**Exercise goal**
Which lines of the entries below include "Индекс"? List them all.

(Records from a dataset)
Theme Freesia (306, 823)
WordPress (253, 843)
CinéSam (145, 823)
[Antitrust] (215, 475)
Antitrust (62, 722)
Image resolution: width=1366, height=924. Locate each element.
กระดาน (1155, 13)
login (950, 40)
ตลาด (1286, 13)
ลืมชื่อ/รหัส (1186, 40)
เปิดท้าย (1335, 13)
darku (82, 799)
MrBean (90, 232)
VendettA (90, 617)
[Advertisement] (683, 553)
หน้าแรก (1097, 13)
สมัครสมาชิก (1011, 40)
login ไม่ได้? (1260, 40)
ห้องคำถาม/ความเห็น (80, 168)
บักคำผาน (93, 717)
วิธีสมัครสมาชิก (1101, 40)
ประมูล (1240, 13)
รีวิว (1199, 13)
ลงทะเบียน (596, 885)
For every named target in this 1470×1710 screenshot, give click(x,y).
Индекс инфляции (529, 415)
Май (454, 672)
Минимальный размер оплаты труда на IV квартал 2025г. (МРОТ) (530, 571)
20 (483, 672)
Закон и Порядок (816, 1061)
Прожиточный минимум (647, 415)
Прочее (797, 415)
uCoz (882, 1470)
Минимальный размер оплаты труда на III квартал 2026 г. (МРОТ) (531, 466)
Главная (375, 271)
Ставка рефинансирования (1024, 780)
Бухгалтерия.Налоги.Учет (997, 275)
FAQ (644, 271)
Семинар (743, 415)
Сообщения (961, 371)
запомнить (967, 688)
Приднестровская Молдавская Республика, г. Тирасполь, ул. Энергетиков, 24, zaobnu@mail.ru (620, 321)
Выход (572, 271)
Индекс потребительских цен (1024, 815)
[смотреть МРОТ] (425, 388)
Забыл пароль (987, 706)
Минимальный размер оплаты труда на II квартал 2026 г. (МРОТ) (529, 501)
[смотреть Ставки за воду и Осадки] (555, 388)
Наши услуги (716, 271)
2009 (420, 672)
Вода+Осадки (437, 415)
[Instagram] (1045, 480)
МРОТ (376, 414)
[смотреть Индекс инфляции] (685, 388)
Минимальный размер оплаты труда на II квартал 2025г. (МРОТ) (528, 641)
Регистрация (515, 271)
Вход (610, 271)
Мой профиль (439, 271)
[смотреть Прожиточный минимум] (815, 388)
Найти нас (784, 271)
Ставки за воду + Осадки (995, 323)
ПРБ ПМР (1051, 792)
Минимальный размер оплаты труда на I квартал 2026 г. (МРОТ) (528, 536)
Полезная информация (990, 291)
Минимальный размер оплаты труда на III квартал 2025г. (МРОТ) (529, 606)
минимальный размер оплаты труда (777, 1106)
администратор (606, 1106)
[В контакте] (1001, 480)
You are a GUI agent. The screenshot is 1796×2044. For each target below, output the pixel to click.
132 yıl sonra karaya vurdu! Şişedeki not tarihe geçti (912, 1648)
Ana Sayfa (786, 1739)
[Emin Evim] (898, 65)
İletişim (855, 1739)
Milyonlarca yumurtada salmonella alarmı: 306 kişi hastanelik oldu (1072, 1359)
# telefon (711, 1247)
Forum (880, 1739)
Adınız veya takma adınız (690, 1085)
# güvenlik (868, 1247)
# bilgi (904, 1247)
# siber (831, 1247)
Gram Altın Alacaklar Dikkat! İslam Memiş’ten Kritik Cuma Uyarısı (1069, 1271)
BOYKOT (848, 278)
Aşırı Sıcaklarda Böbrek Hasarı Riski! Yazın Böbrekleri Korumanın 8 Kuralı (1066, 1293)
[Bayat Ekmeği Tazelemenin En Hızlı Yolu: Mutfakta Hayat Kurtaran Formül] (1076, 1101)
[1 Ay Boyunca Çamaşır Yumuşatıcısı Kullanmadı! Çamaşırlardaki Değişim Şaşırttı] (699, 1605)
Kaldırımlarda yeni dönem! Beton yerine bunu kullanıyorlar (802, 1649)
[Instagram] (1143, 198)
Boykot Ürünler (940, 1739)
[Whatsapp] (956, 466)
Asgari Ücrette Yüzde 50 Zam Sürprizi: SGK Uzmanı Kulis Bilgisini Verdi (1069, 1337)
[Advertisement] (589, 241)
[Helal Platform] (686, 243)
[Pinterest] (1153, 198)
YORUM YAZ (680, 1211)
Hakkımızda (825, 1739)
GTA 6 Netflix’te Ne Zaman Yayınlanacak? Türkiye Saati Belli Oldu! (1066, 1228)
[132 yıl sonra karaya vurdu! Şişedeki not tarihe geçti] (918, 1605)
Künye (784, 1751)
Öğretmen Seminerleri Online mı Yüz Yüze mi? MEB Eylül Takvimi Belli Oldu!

**Result of the exercise**
Индекс инфляции (529, 415)
Индекс потребительских цен (1024, 815)
[смотреть Индекс инфляции] (685, 388)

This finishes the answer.